I was in such a strange place in my life when The Force Awakens came out. A second puberty, if you will. It was awful? Everything felt wrong? I didn’t know my place. I was wrought with anxiety. And here was this character who had this aesthetic that hearkened back to the days when I’d sit in the corner at school and draw on my vans, wear all black, and listen to Panic! at the Disco and AFI like it was my religion, while at the same time relating all-to-well to Anakin Skywalker. This character loved Anakin and was his grandson, and I felt like I’d been given the biggest gift and I had no idea that this seemingly-ridiculous creature from the trailer would have such an impact on my life.

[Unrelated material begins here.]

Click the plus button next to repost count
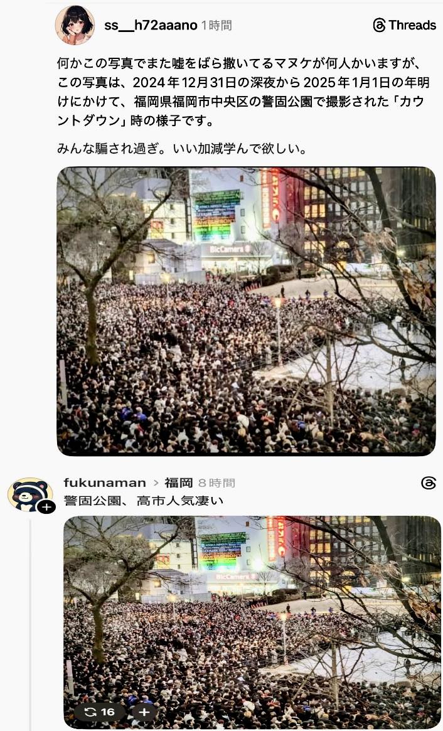pos(144,712)
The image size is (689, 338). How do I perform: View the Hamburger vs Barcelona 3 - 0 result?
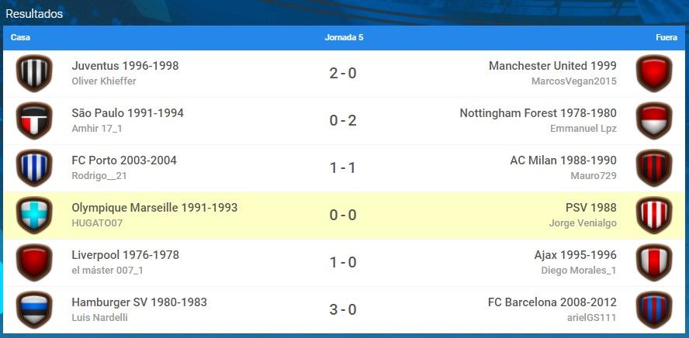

To boot - this character was just plain badass? Everything about him was beautiful and tortured, and dark but laced with fear and possibly - good intentions buried deep beneath the mask? And his actor was beautiful as well. So incredibly stunning, and deep, and carried him so well he felt real.
The lightsaber though - that’s what got me. I felt so unstable at this point in my life - the lightsaber was such a metaphor. Jagged, unfinished, unstable. I too, felt that if I carried one, it would have these characteristics. 

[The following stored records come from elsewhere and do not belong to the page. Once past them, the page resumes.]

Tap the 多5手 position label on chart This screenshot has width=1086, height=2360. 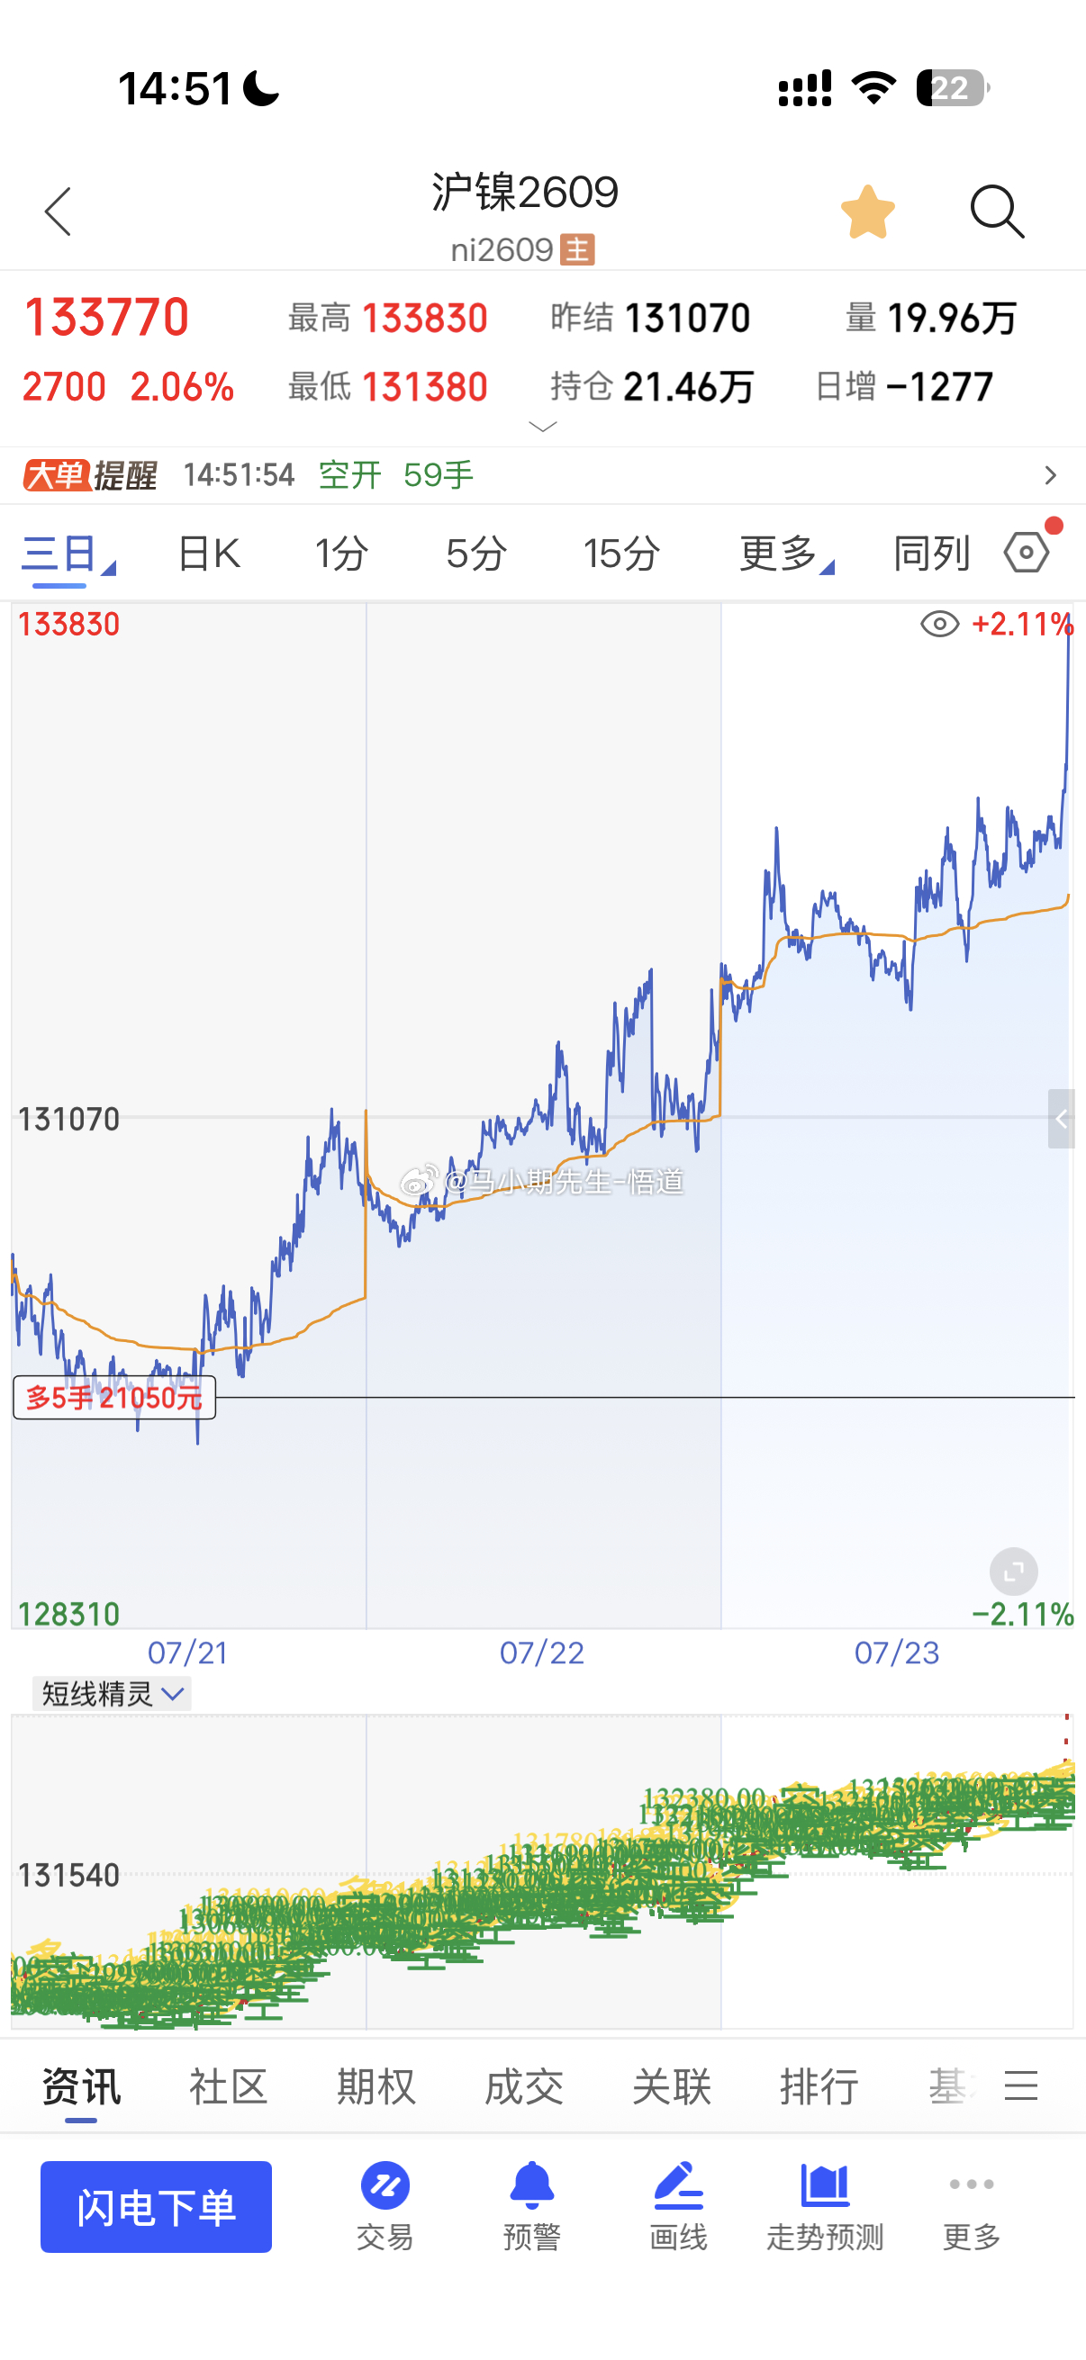115,1397
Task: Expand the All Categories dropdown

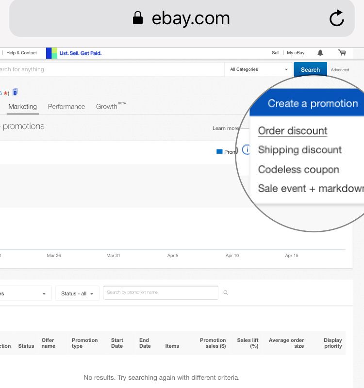Action: pos(258,69)
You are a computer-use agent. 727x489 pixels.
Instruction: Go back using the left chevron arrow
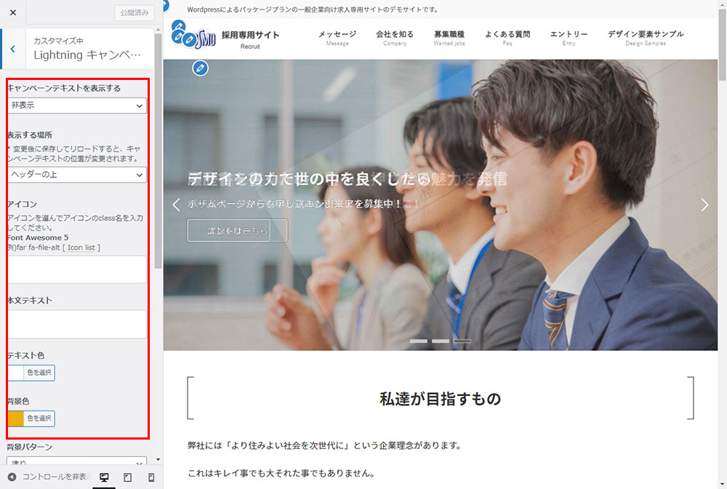tap(13, 49)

I felt belonging again. This character gave me peace by bringing me discord and letting me drown in it.
December 14, 2017, 10:45pm: Peace. i’d waited two years to see what would happen to Kylo Ren - Ben Solo, and once again I feel like our journeys are similar. Although I still have many demons to face, and many lessons to learn, I’m in a better place. A more stable place. Where I felt trauma I now feel at peace, even though I have days where I feel completely out of control. 
His trajectory though, is clear. Rey, and redemption. I’m also amazed that it’s all so Byronic and/or Pride and Prejudice-y - what a gift? What an absolutely beautiful gift? How Hades and Persephone? After what I’d been through in those rough years where I felt like Anakin after he’d lost everything, I was amazed at how emotionally invested I was in Rey and Ben, because there’s clearly something there. Snoke, schmoke - that Force Bond is theirs. The idea that they’ll create balance is so freaking beautiful, and it made me want that for myself as well.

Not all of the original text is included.